El gerente de Hondutel, Jacobo Regalado, y los miembros de la Junta Interventora de la Enee, encabezados por Benjamín Bográn, hicieron ayer una exposición del proyecto de presupuesto 2007 de sus respectivas instituciones ante las comisiones del Congreso Nacional encargadas de dictaminar el mismo.
Pérdidas de Hondutel
De acuerdo a las exposiciones, por ingresos dejados de percibir, Hondutel presenta un déficit de más de 1,100 millones de lempiras debido a que, a partir del 25 de diciembre de 2005, perdió la exclusividad de las llamadas internacionales.
La situación se agravó a raíz de que el Congreso Nacional no aprobó, a principios de este año, un plan de contingencias para superar la caída de ingresos estimados en cien millones de lempiras mensuales.
Los diputados también han vacilado con la aprobación de la nueva Ley marco de telecomunicaciones.
Regalado manifestó que, a pesar de las pérdidas, Hondutel se propone continuar con el plan de expansión telefónica para 2007 con una inversión de 700 millones de lempiras.
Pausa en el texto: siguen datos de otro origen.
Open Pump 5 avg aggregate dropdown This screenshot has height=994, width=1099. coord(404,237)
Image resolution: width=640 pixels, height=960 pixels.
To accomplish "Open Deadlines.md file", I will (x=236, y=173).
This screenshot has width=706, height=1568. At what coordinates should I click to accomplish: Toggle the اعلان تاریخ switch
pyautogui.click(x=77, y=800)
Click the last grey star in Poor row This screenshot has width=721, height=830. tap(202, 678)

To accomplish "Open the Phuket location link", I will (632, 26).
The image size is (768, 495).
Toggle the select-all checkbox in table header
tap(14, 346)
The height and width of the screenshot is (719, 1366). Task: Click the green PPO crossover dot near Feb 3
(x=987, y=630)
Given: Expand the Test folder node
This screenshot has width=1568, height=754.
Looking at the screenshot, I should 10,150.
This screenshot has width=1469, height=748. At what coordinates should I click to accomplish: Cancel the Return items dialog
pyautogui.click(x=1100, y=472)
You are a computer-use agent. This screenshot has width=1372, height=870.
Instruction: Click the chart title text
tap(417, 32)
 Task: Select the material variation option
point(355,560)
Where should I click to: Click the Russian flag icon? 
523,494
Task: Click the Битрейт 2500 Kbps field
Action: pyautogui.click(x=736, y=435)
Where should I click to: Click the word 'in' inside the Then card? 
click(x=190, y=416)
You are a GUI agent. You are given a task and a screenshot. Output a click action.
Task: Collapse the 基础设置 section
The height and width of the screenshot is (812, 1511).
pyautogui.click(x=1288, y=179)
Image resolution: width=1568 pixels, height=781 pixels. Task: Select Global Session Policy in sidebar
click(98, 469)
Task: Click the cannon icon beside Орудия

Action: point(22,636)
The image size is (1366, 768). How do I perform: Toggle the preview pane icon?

Para lograr este objetivo la empresa se verá obligada a reducir el monto de las transferencias al Gobierno a 400 millones de lempiras anuales. La última transferencia que produjo Hondutel fue de 1,272 millones de lempiras.
En los últimos cuatro años se transfirieron 9,300 millones, supuestamente para proyectos sociales.
El presupuesto de Hondutel recomendado para 2007 es de 3,986.9 millones de lempiras y presenta un crecimiento de un 18% en comparación con el del presente año.
Según Regalado, la proyección es diversificar ingresos, aumentar cien mil líneas para igual número de usuarios y entrar a competir en el mercado de la telefonía celular.
Entre agonía y gloria
El otro dolor de cabeza del Gobierno es la Enee, cuyos registros contables muestran un déficit de más de cien millones mensuales, 1,000 millones al año, producto de pérdidas que genera su sistema obsoleto de operaciones.
La Enee sometió a consideración de los diputados un plan de recuperación que, de no aprobarse, habrá producido un déficit de 10,000 millones de lempiras al año 2015, en tanto si se aplica a partir del próximo año representará un ahorro de 600 millones de lempiras anuales.
La recuperación de la Enee se sustenta en 11 puntos que ya han sido expuestos ampliamente por la comisión interventora de la institución.
Los objetivos que persigue la estatal en su plan es comprar energía más barata, recuperar una mora de más de mil millones de lempiras a un promedio de 260 millones en tres años, reducir el control de pérdidas, focalizar los subsidios y promover la aprobación de leyes que incentiven la producción por fuentes renovables.
La Enee presentó al Congreso Nacional un proyecto de presupuesto por la cantidad de 12,140.9 millones de lempiras, quizá el más elevado de todas las instituciones del sector público descentralizado.
De esta cantidad apenas invertirá 1,625 millones de lempiras en programas de reducción de pérdidas, en la expansión de la distribución, en obras de electrificación rural y urbana, así como en la compra de maquinaria y equipo.
Bográn anunció que sí se procederá a la renegociación de los contratos de suministro de energía con las empresas térmicas, con lo cual la Enee se ahorraría unos 400 millones de lempiras.